-- BEGIN Data in this exercise --
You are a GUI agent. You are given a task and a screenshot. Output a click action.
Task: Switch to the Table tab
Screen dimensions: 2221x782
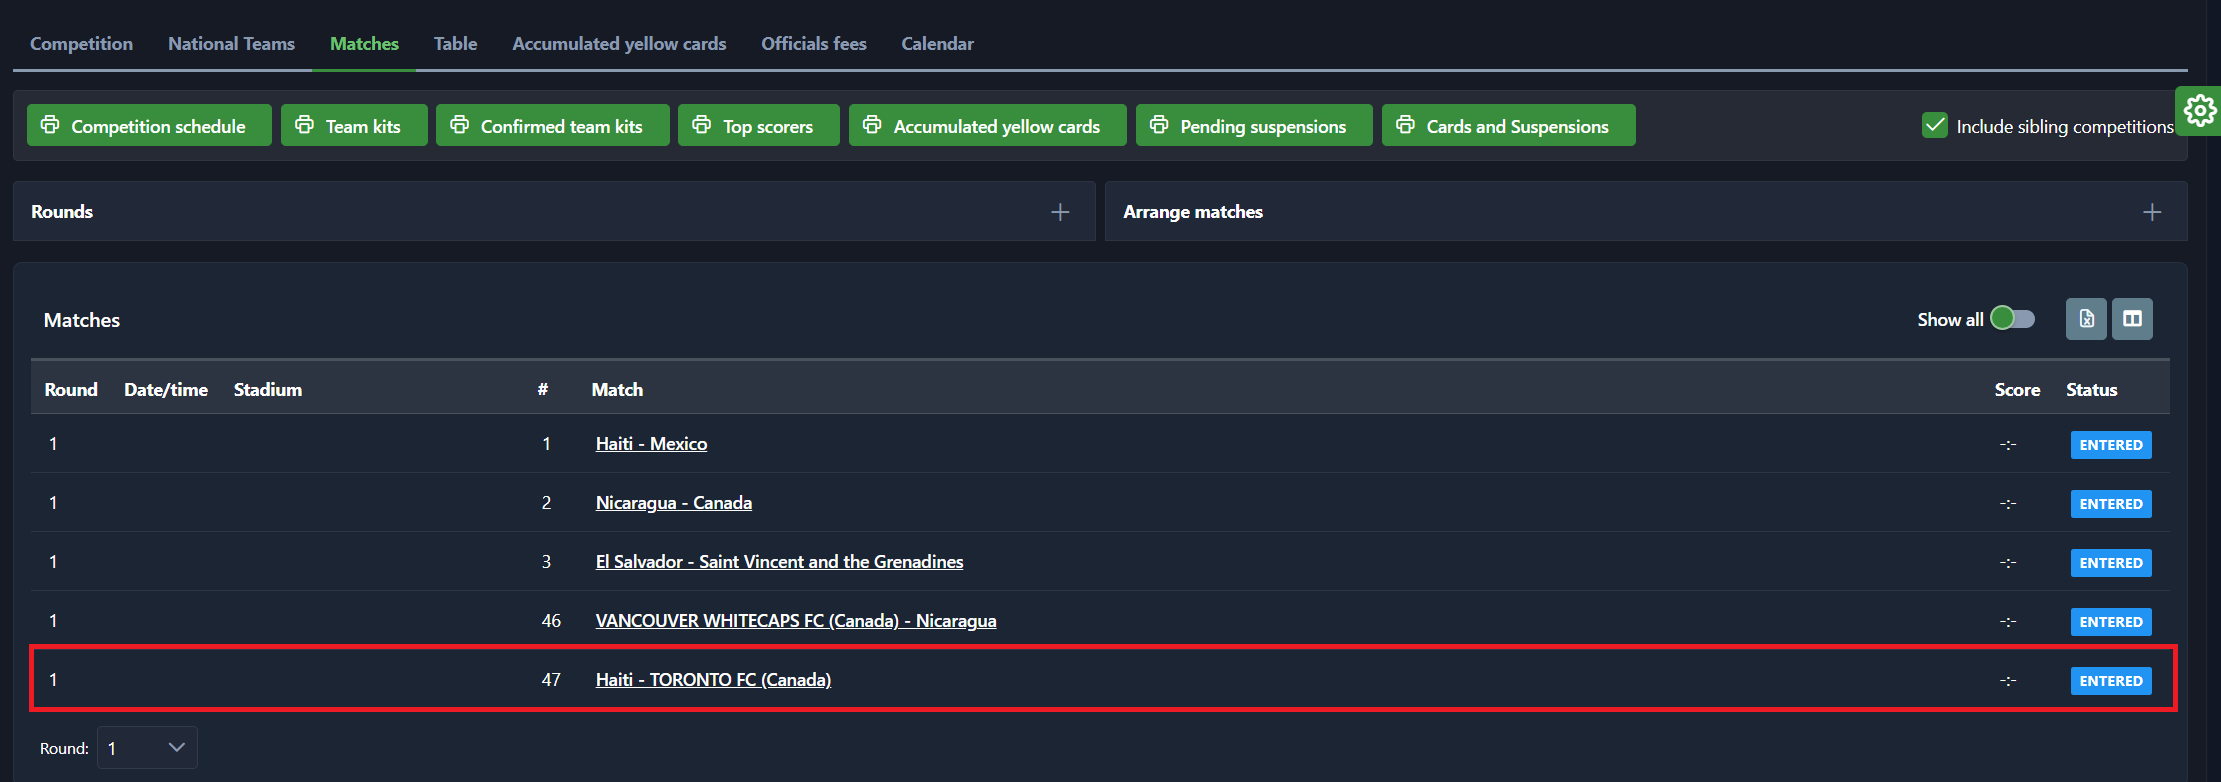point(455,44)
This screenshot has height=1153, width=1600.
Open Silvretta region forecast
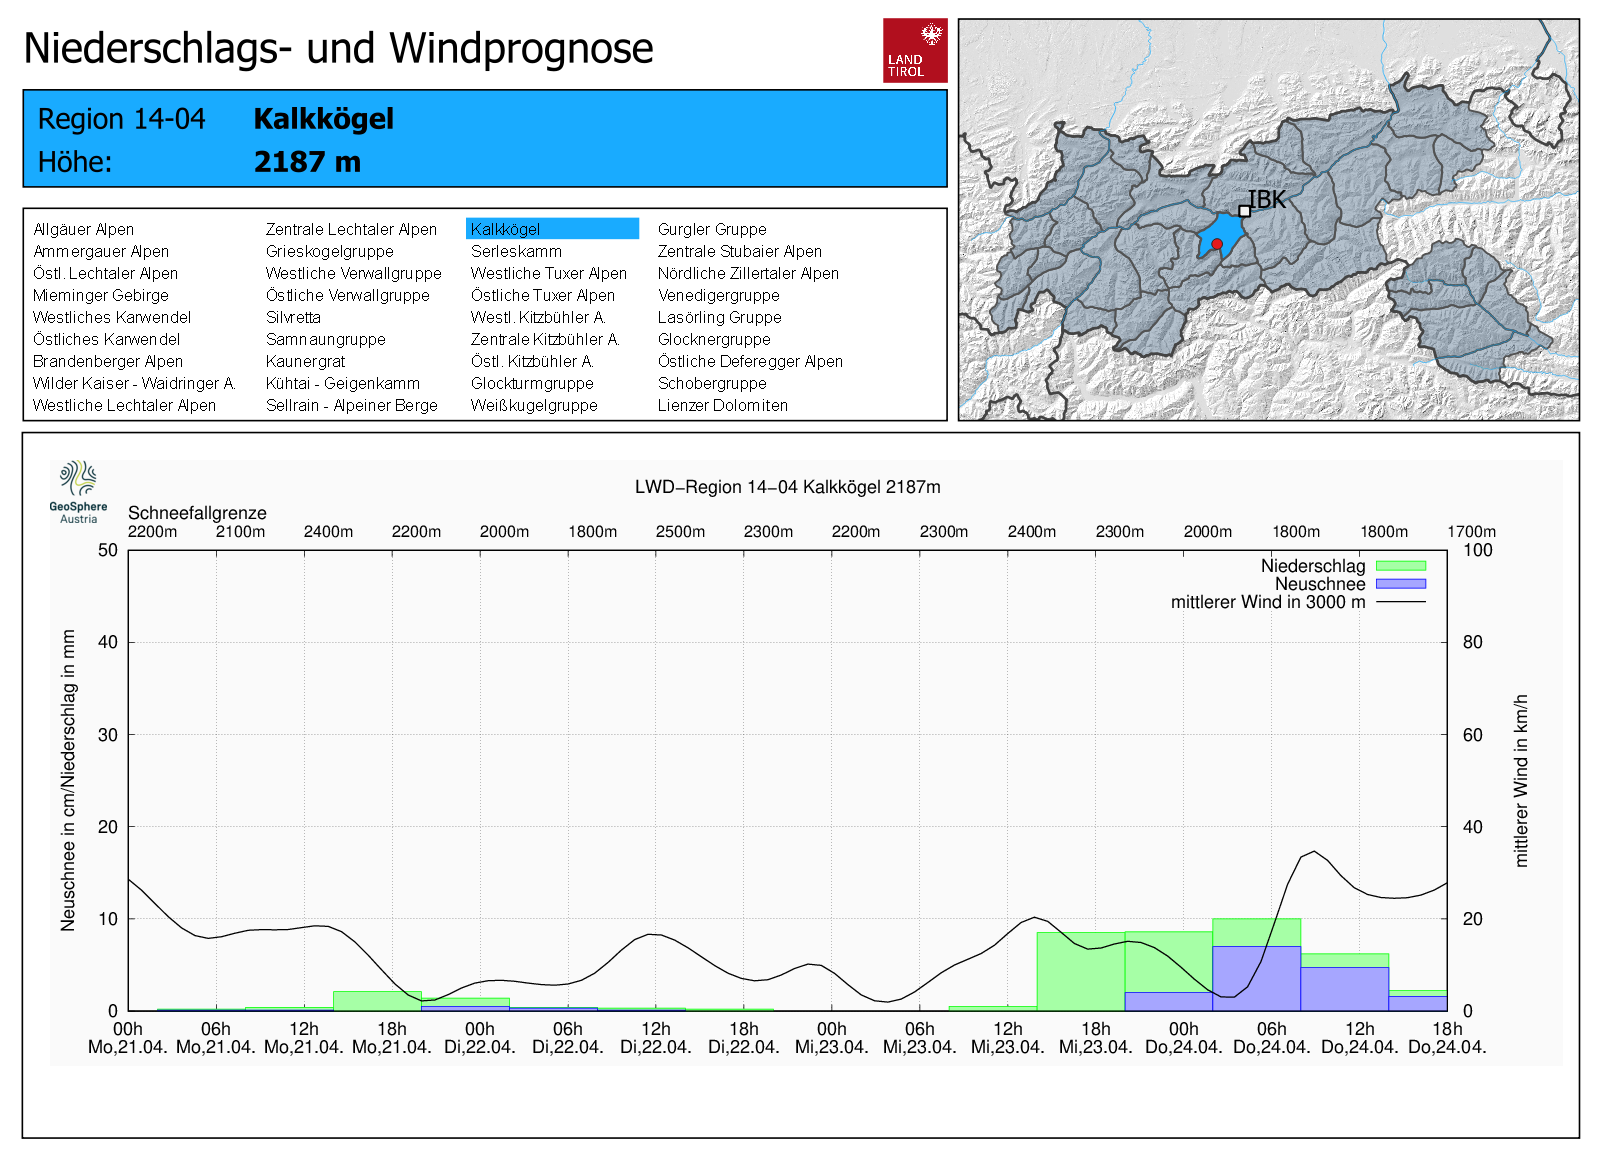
-- END Data in this exercise --
### What to work on
Rewrite the listing above, swapping every "screenshot" for "screen capture" and keeping everything else unchanged; leave out the pictures.

### Written response
You are a GUI agent. You are given a task and a screen capture. Output a click action.
Task: Switch to the Table tab
Screen dimensions: 2221x782
point(455,44)
This screen capture has height=1153, width=1600.
Open Silvretta region forecast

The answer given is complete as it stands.